Personal information
- Full name: Percy Edward Roberts
- Date of birth: 20 September 1909
- Place of birth: Nilma, Victoria
- Date of death: 3 August 1943 (aged 33)
- Place of death: Moulmein, British Burma
- Original team(s): Yarragon
- Height: 182 cm (6 ft 0 in)

Playing career^{1}
- Years: Club / Games (Goals)
- 1929–1932: Fitzroy / 18 (1)
- ^{1} Playing statistics correct to the end of 1932.

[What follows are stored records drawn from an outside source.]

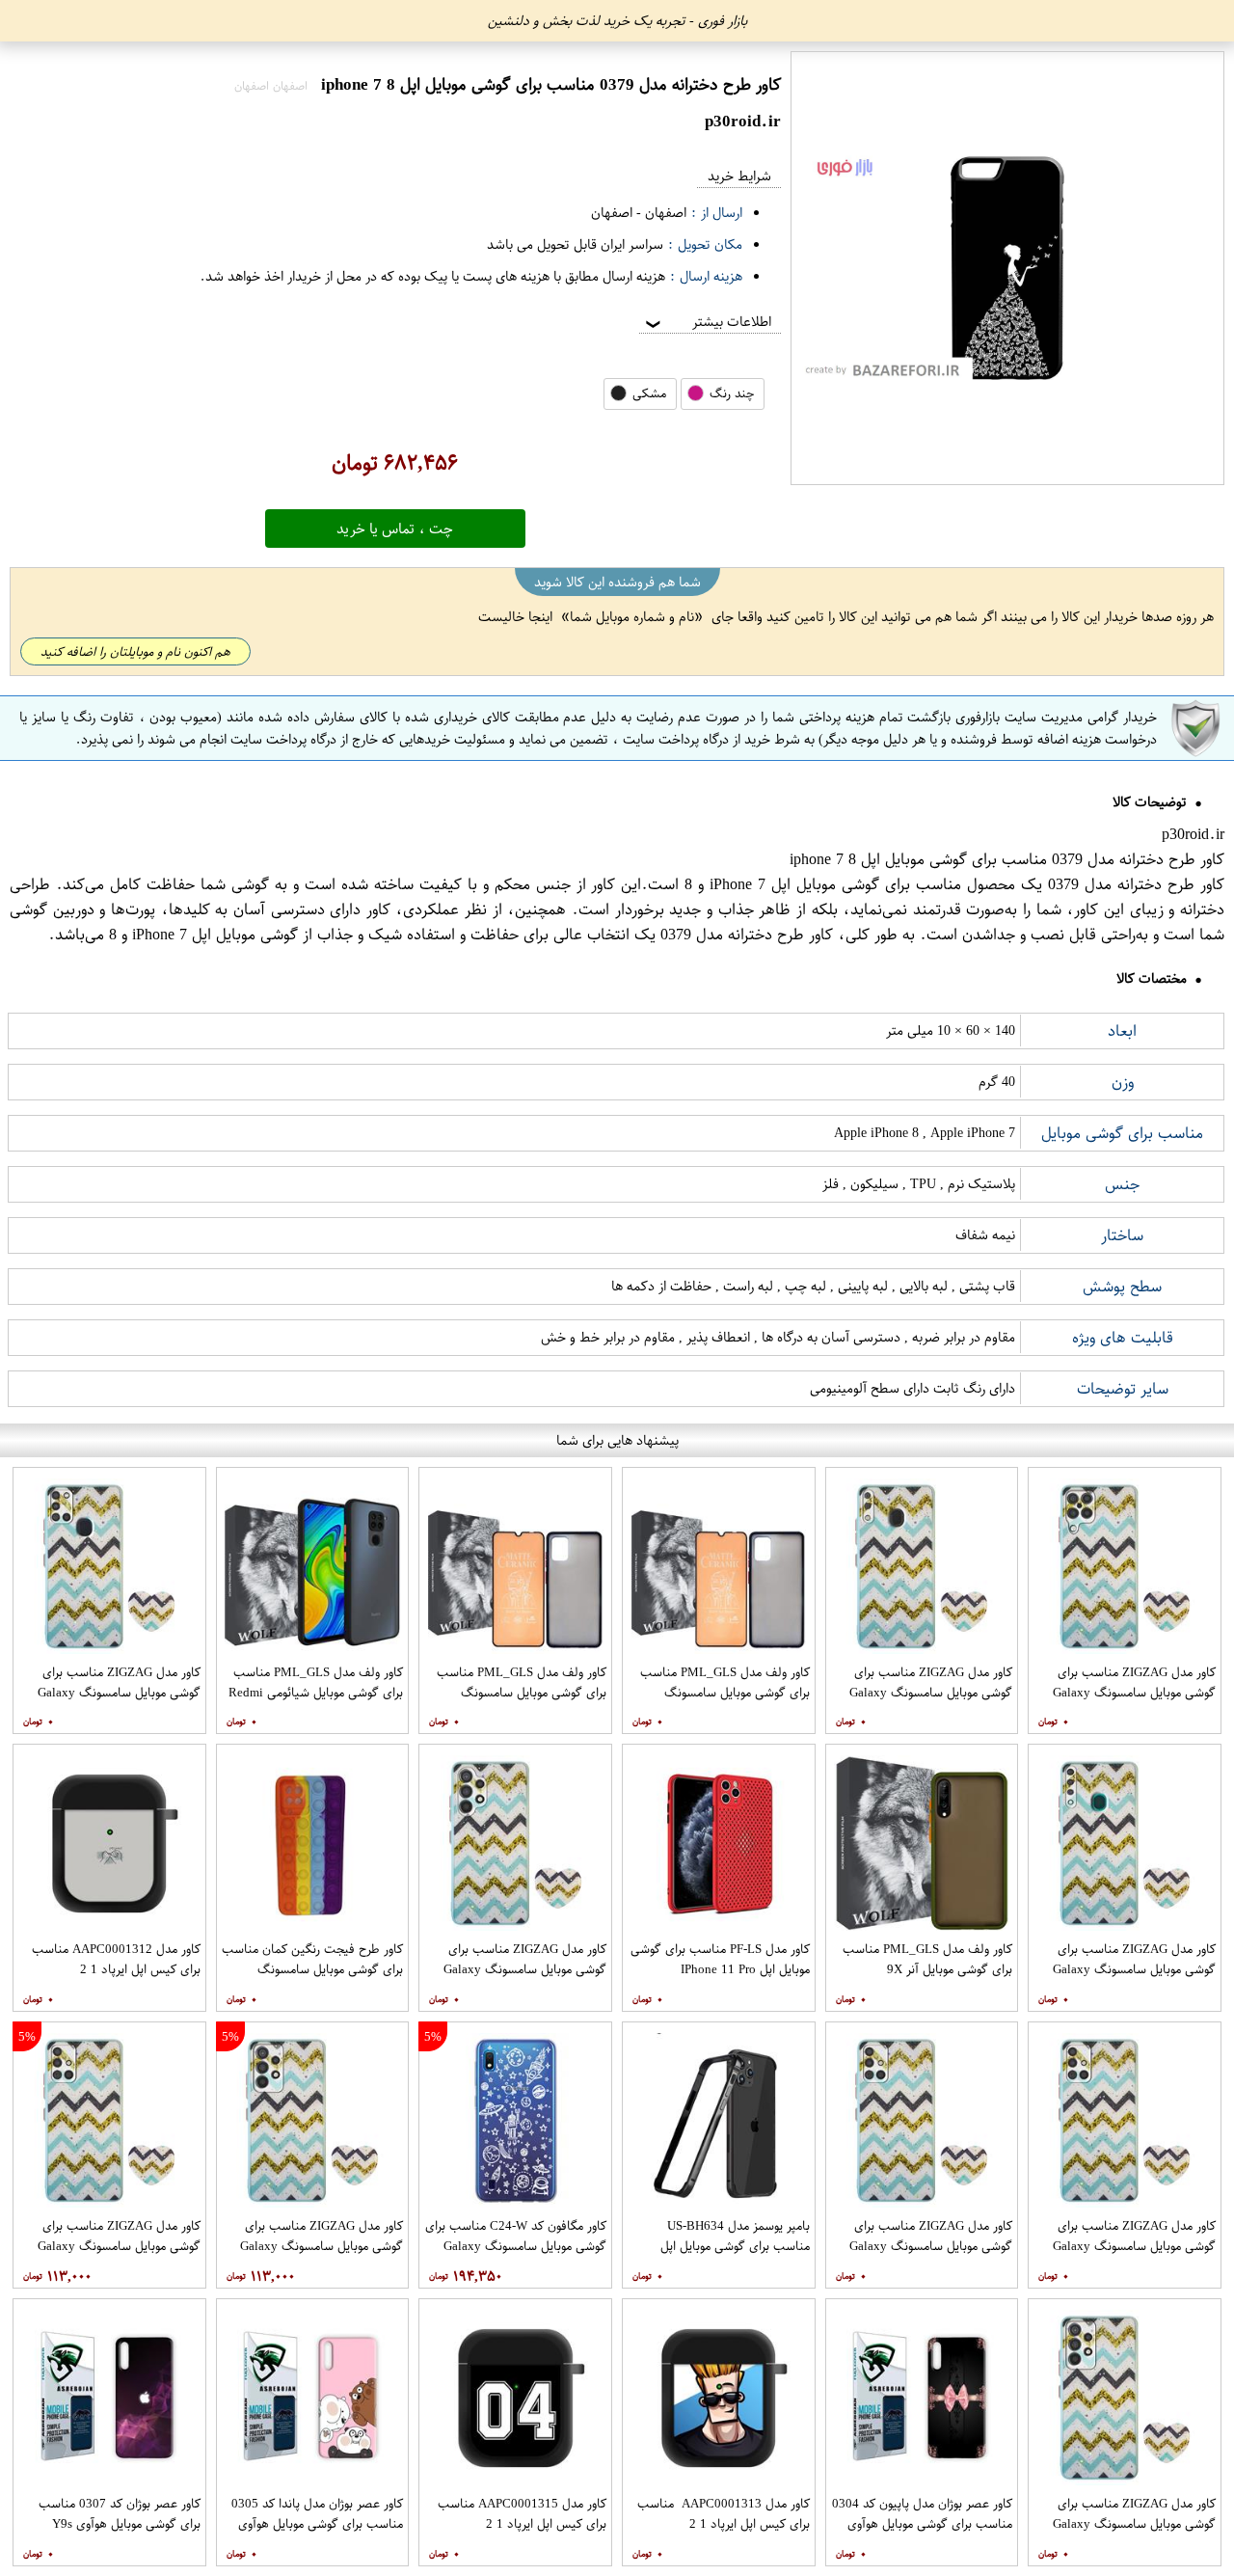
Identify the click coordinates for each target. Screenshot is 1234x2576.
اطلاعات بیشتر (706, 322)
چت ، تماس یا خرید (394, 528)
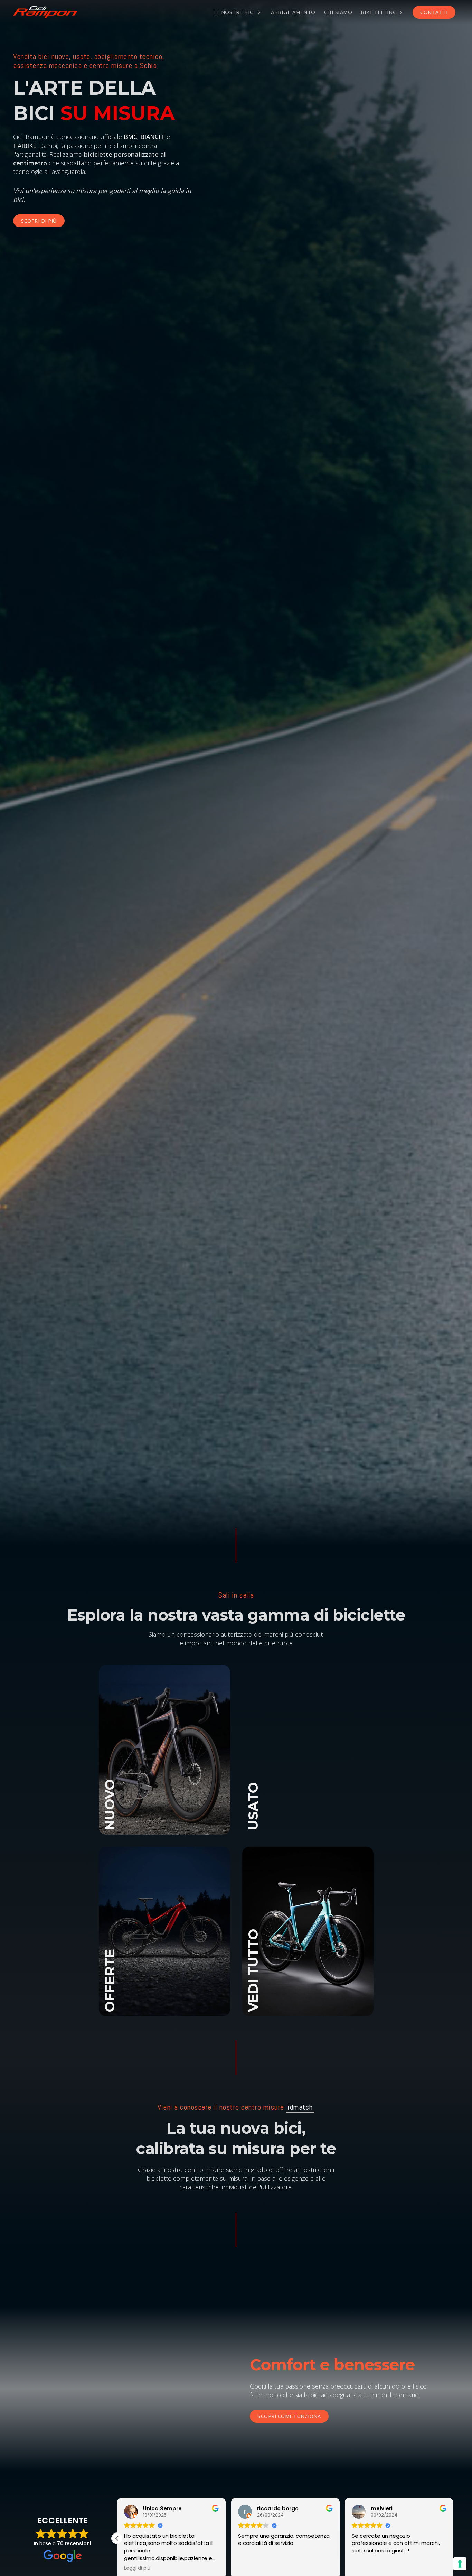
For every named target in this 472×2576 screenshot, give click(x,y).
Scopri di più (39, 221)
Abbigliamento (293, 12)
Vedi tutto (164, 1764)
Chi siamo (338, 12)
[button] (453, 2538)
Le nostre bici (234, 12)
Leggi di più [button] (137, 2568)
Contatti (434, 12)
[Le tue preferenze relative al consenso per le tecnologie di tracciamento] (459, 2563)
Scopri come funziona (289, 2416)
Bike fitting (379, 12)
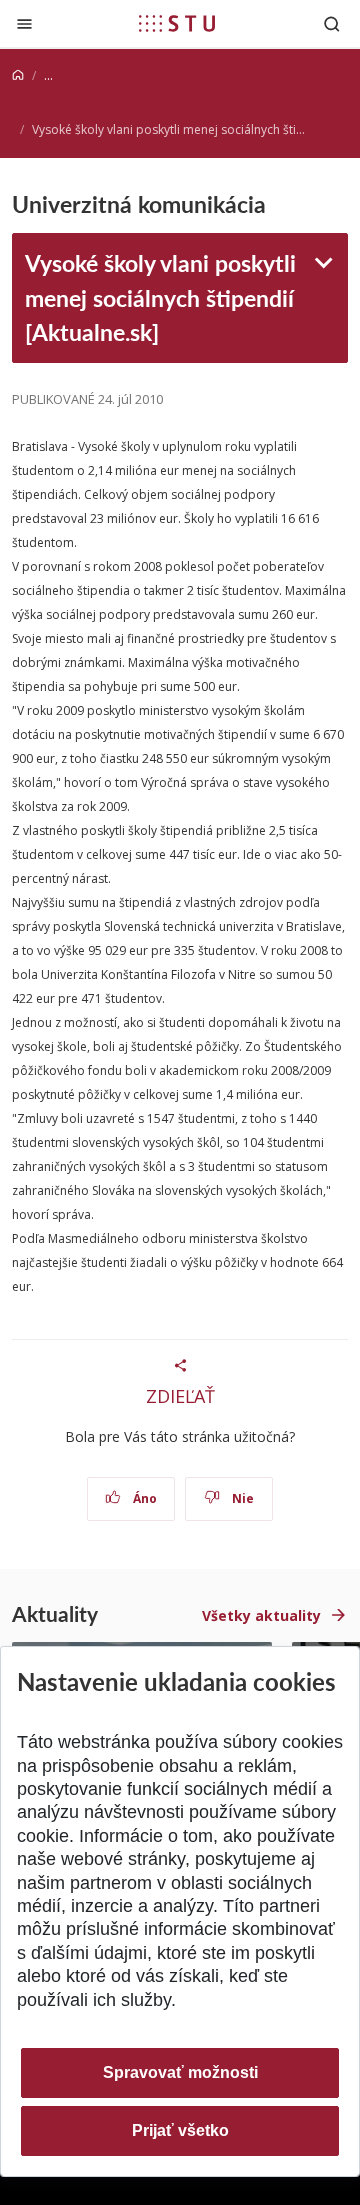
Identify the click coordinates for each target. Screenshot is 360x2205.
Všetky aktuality (261, 1615)
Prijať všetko (180, 2130)
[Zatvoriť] (24, 23)
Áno (143, 1498)
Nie (241, 1498)
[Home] (18, 75)
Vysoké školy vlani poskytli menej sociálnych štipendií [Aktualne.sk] (160, 297)
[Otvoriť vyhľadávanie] (332, 23)
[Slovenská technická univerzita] (177, 23)
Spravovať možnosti (180, 2072)
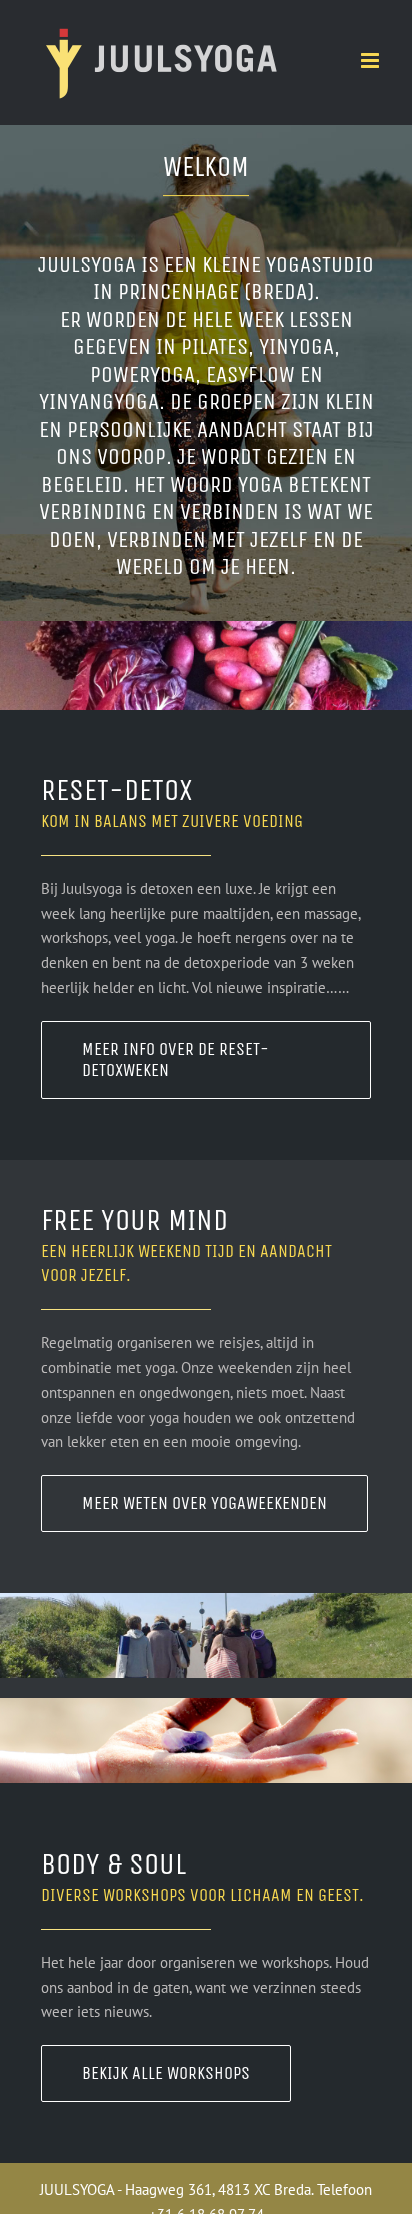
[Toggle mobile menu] (371, 60)
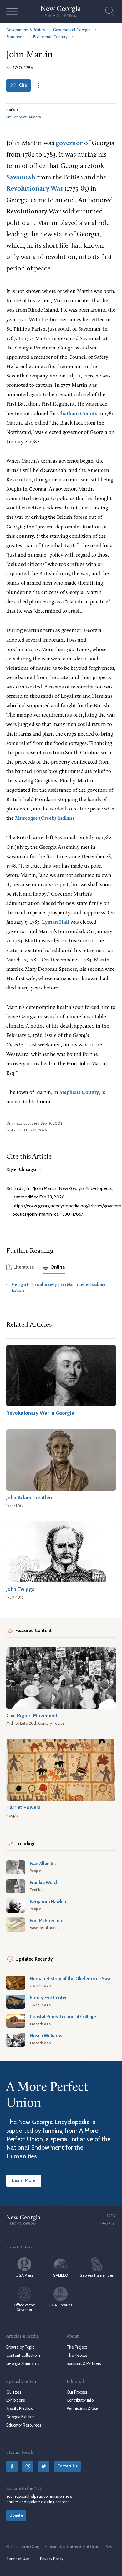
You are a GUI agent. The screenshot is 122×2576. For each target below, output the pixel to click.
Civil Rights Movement (32, 1715)
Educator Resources (23, 2425)
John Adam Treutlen (29, 1497)
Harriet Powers (23, 1807)
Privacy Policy (51, 2558)
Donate (16, 2515)
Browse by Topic (20, 2347)
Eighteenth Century (50, 37)
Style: (21, 1169)
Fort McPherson (46, 1920)
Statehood (15, 37)
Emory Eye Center (48, 1997)
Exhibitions (15, 2400)
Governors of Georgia (71, 29)
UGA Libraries (60, 2304)
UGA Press (24, 2275)
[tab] (20, 1267)
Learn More (23, 2180)
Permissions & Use (82, 2408)
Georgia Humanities (96, 2275)
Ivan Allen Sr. (43, 1863)
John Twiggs (20, 1589)
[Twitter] (43, 2466)
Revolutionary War (34, 189)
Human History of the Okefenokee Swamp (74, 1978)
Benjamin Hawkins (49, 1901)
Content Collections (23, 2355)
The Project (77, 2347)
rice (47, 753)
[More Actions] (38, 85)
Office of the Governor (24, 2307)
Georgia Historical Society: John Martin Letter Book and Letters (59, 1287)
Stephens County (79, 1092)
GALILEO (60, 2275)
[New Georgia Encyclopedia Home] (61, 11)
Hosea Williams (46, 2036)
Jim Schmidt (16, 116)
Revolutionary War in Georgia (40, 1413)
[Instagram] (27, 2466)
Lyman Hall (55, 922)
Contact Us (67, 2466)
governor (69, 143)
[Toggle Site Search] (110, 11)
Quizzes (13, 2392)
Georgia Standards (22, 2363)
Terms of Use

= Percy Roberts (Australian footballer) =

Australian rules footballer

Percy Edward Roberts (20 September 1909 – 3 August 1943) was an Australian rules footballer who played with Fitzroy in the Victorian Football League (VFL).

==Football career==
Roberts came from Yarragon and made two appearances for Fitzroy as a 19-year-old defender early in the 1929 VFL season. He then left to play for Mornington. In the 1932 VFL season, Roberts returned to Fitzroy and played every game from rounds three to eighteen, a total of 16 appearances. It would be his only season back at Fitzroy, he was granted a clearance to Ballan in 1933.

==War service==
Roberts enlisted for armed service on 7 February 1941 and a year later, at the Fall of Singapore, was captured by the Japanese. He died of dysentery while a prisoner of war in Moulmein, British Burma on 3 August 1943.